### [Stated problem A]
Answer these questions about the email on estimating SNR, one per line:
(i) What size of IFFT is done on the transmitter side?
(ii) How many subcarriers actually contain the PSK signals?
(iii) Which standards does the email suggest looking at for methods based on pilot symbols?
━━━━
Dear Yan,
>   If I want to change the SNR, can I add a Noise Source to the USRP
> Source to change it?
Well, sure, but then you have two sources of noise: the noise inferred
via reception of the signal with additive noise, and the added noise
source power.
It's a change, but it's pretty hard to quantify. You should really be
starting with a simulation only! Don't add more unknowns to a system you
need to estimate.

> But the problem is I don’t know how to estimate the noise power of the
> receive signal.
Well, that is the hard part, indeed.
You could really just reverse the OFDM mapping by doing an FFT of
appropriate size, but you'd infer errors: You don't have any timing or
frequency recovery, and I really *don't know* how the existing
estimators react to that.

To be completely honest: reading the comments/documention of the
estimators, it's clear that they were designed for the use case of PSK
in time domain, and some were hand-tweaked to give good numbers in that
case.
I'd have to do quite some math to figure out how the different
estimators would react to things like jitter or to ISI due to imperfect
orthogonality, phase impairments due to overly high PAPR...

You could really just reverse the 512-IFFT you do on the transmitter
side, pick the 200 subcarriers that actually contain your 200 PSK
signals, estimate the SNR in these, convert those SNR values back to a
signal-only powers by means of observing the overall power per
subcarrier, subtract that overall signal power from the overall input
power to calculate noise power, and calculate overall SNR based on that.
That ignores the effects mentioned in the previous paragraph, but would
give you a rough number. It's worth mentioning that this includes the
(512-200) unused subcarriers of your OFDM transmitter – but you said you
want to apply Parseval, and hence, we'll have to roll with all the
frequency and time domain. Frankly, you could as well just estimate the
powers in the unoccupied FFT bins, postulate noise is white, extrapolate
from that to the overall noise in all bins, and calculate SNR based on
that. I think that's the obvious route here – but it seems you have
already discarded that idea; why?

If you need this for more than giving you a rough idea of how noisy the
transmission is, you won't get around describing your exact assumptions
about the PSK signal, and the statistical properties of your noise,
after the OFDM de-mapping. I'm pretty sure there's quite some literature
out there that already deals with SNR in OFDM systems.

However, as explained in my previous mail, for all practical purposes,
the raw sum-SNR is pretty irrelevant, probably. For example, have a look
at the LTE standards – they have pretty complex methods, based on
estimating a lot of known pilot symbols that are deliberately spread all
over the time-frequency plane. Yes, that "wastes" spectrum just to
obtain channel state information (not only noise power and signal
attenuation, but also phase shift on the individual subcarriers), but
since the receivers needs that CSI anyway to reliably decode the
signal(s), the "transmission quality estimates" are pretty much a lucky
by-product.
━━━━
### [Stated problem B]
Print the rows below from the line with "This screenshot has width=1456, height=819. Describe" to the line with "(815, 614).", including both of those lines.

### [Items]
━━━━
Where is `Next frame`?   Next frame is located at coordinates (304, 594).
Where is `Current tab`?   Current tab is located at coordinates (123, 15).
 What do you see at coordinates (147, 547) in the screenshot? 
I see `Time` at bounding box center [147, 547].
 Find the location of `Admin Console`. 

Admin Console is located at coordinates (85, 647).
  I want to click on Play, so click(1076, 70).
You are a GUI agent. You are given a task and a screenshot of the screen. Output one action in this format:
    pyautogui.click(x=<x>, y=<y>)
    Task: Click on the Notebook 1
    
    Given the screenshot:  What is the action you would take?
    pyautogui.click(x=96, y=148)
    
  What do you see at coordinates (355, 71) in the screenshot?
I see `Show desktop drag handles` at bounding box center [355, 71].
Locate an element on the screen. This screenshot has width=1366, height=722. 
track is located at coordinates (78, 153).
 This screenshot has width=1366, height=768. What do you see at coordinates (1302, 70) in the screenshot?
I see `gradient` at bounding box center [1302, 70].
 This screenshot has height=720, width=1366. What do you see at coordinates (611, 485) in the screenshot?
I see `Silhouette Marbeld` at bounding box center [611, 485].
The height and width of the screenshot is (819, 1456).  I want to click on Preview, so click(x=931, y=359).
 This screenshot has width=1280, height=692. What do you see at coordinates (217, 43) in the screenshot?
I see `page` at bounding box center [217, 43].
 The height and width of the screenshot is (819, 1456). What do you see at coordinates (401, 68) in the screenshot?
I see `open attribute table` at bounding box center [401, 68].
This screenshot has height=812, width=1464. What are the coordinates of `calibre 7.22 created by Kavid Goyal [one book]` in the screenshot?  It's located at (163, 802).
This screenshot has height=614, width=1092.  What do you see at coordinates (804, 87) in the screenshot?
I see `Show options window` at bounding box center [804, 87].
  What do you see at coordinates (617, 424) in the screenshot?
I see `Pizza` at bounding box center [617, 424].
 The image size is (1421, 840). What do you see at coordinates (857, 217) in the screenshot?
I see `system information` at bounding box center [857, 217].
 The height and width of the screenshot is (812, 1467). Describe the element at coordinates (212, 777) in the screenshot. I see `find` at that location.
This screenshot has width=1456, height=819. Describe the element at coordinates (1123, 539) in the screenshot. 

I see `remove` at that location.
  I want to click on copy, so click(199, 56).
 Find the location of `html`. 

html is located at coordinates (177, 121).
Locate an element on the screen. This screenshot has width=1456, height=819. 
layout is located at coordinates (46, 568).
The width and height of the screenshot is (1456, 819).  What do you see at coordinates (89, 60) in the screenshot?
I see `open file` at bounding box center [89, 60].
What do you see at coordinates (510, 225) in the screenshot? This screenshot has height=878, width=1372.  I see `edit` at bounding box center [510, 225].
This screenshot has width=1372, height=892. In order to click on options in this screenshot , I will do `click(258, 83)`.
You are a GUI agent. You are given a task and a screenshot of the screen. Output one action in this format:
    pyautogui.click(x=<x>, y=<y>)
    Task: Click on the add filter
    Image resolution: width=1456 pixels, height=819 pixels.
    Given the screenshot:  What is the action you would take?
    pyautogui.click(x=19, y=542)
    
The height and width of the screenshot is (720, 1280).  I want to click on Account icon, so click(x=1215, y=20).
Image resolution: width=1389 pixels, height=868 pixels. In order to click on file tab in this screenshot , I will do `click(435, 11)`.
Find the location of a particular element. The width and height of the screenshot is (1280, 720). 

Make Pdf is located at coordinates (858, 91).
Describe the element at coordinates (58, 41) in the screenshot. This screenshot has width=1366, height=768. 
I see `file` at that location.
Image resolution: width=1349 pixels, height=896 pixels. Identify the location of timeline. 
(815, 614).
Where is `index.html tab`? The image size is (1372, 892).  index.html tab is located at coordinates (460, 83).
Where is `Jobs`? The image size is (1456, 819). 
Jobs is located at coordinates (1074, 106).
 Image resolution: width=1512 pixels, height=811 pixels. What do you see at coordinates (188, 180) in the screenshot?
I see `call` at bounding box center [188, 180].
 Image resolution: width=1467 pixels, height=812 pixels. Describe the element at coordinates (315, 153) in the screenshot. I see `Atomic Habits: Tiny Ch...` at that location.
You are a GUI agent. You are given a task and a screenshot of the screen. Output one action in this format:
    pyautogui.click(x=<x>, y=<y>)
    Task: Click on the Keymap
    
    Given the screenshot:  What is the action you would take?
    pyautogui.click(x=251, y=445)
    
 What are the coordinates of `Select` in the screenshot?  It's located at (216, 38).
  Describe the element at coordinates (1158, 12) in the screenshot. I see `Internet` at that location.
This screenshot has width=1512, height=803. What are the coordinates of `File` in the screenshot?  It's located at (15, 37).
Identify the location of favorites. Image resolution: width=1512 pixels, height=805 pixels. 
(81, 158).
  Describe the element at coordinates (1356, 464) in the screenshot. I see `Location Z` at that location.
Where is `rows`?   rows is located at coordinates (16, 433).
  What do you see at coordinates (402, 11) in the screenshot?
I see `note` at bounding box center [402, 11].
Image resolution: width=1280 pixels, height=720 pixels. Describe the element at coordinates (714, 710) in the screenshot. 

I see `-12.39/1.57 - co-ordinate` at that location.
━━━━
### [Written reply A]
(i) 512
(ii) 200
(iii) The LTE standards

### [Written reply B]
This screenshot has width=1456, height=819. Describe the element at coordinates (1123, 539) in the screenshot. 

I see `remove` at that location.
  I want to click on copy, so click(199, 56).
 Find the location of `html`. 

html is located at coordinates (177, 121).
Locate an element on the screen. This screenshot has width=1456, height=819. 
layout is located at coordinates (46, 568).
The width and height of the screenshot is (1456, 819).  What do you see at coordinates (89, 60) in the screenshot?
I see `open file` at bounding box center [89, 60].
What do you see at coordinates (510, 225) in the screenshot? This screenshot has height=878, width=1372.  I see `edit` at bounding box center [510, 225].
This screenshot has width=1372, height=892. In order to click on options in this screenshot , I will do `click(258, 83)`.
You are a GUI agent. You are given a task and a screenshot of the screen. Output one action in this format:
    pyautogui.click(x=<x>, y=<y>)
    Task: Click on the add filter
    Image resolution: width=1456 pixels, height=819 pixels.
    Given the screenshot:  What is the action you would take?
    pyautogui.click(x=19, y=542)
    
The height and width of the screenshot is (720, 1280).  I want to click on Account icon, so click(x=1215, y=20).
Image resolution: width=1389 pixels, height=868 pixels. In order to click on file tab in this screenshot , I will do `click(435, 11)`.
Find the location of a particular element. The width and height of the screenshot is (1280, 720). 

Make Pdf is located at coordinates (858, 91).
Describe the element at coordinates (58, 41) in the screenshot. This screenshot has width=1366, height=768. 
I see `file` at that location.
Image resolution: width=1349 pixels, height=896 pixels. Identify the location of timeline. 
(815, 614).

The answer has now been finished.